Regular readers know this whole exercise is not needed if the banks are required to provide ultra transparency and disclose their current global asset, liability and off-balance sheet exposure details.

With this information, market participants, including the bank regulators, can exert discipline on the banks to maintain adequate liquidity.

Europe’s top banking regulator will start ranking financial assets in order of liquidity as it implements international rules to protect banks from a sudden loss of short-term funding. 
The European Banking Authority will create a “scorecard” of asset liquidity, the agency said in an e-mailed statement, as part of requirements that banks hold a buffer of assets, known as the Liquidity Coverage Ratio, they can quickly sell to survive a 30-day credit squeeze. 
The EBA’s analysis will also “identify the features that are of particular importance to market liquidity” and report to the European Union’s executive body, the regulator said....
Regular readers might recall that the EBA was the bank regulatory authority that determined that the disclosures made by opaque, toxic subprime mortgage-backed securities were adequate for banks to know what they own.

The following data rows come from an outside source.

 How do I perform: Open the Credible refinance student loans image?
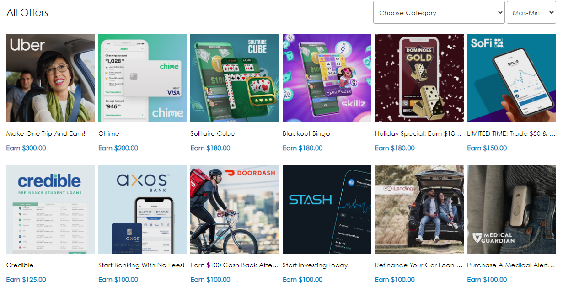[x=51, y=210]
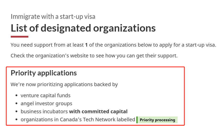Click the bullet before "angel investor groups"
Viewport: 219px width, 126px height.
17,104
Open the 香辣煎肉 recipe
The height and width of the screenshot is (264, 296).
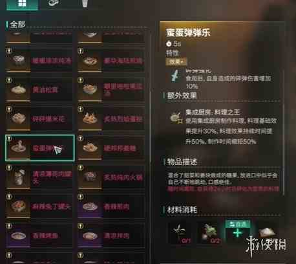tap(111, 206)
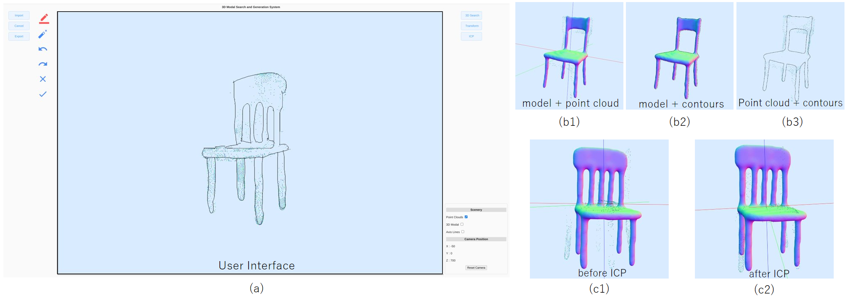Uncheck the Point Clouds checkbox
The height and width of the screenshot is (296, 847).
tap(466, 217)
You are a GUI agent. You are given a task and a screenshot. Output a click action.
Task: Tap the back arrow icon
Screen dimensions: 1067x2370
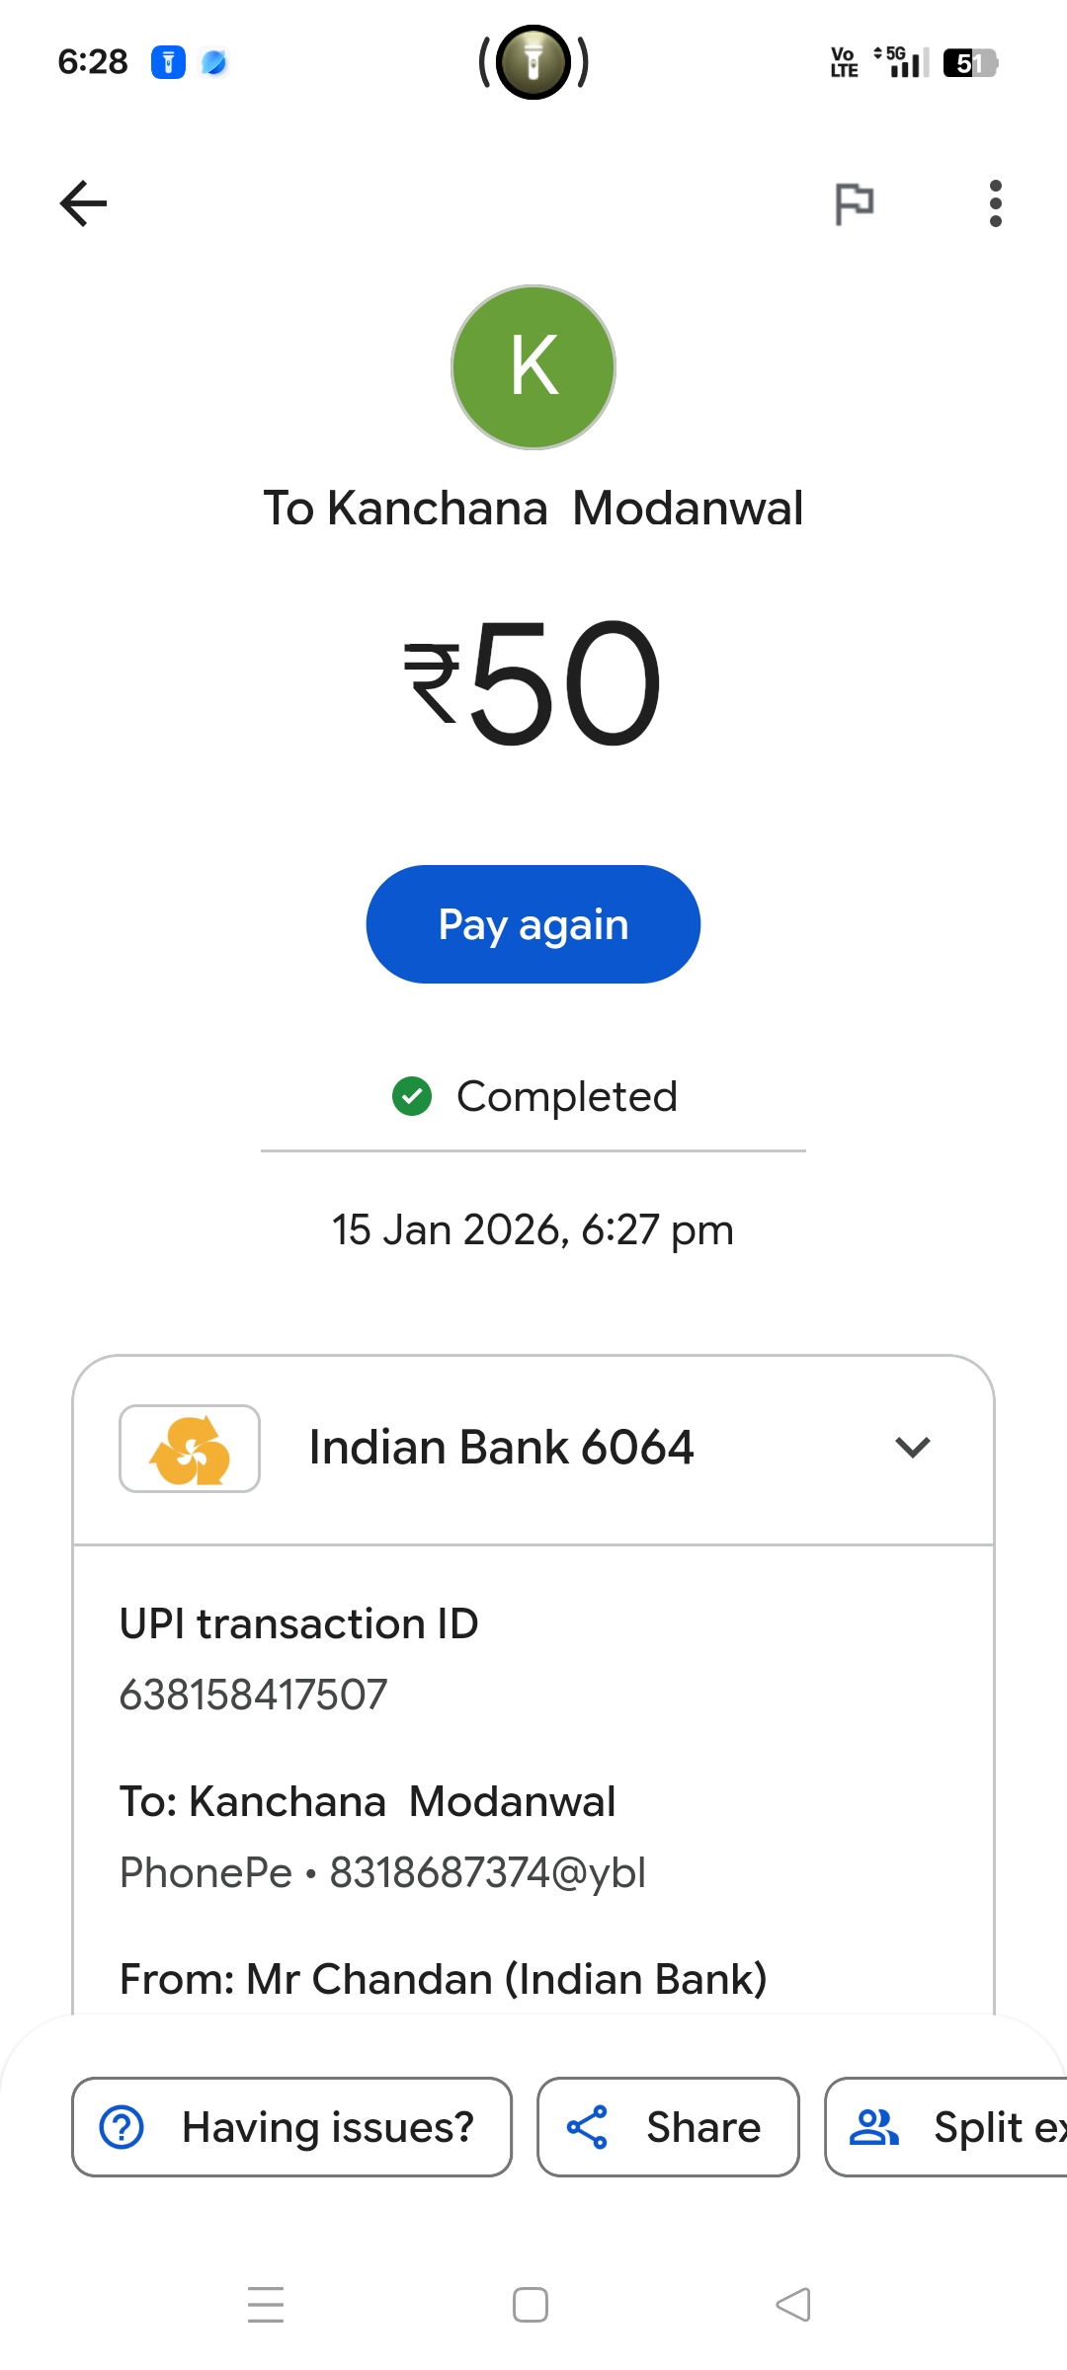[x=84, y=203]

Given this history, there is zero reason to believe that the EBA is capable of identifying the features that are important for liquidity or creating a useful asset liquidity scorecard.
The LCR is part of an overhaul of global financial rules, known as Basel III, intended to prevent a repeat of the financial crisis that followed the 2008 collapse of Lehman Brothers Holdings Inc.
Please note the substitution of the combination of complex rules and regulatory oversight that failed to prevent the financial crisis for the combination of transparency and market discipline that protected the sectors of the financial system that did not freeze during the financial crisis.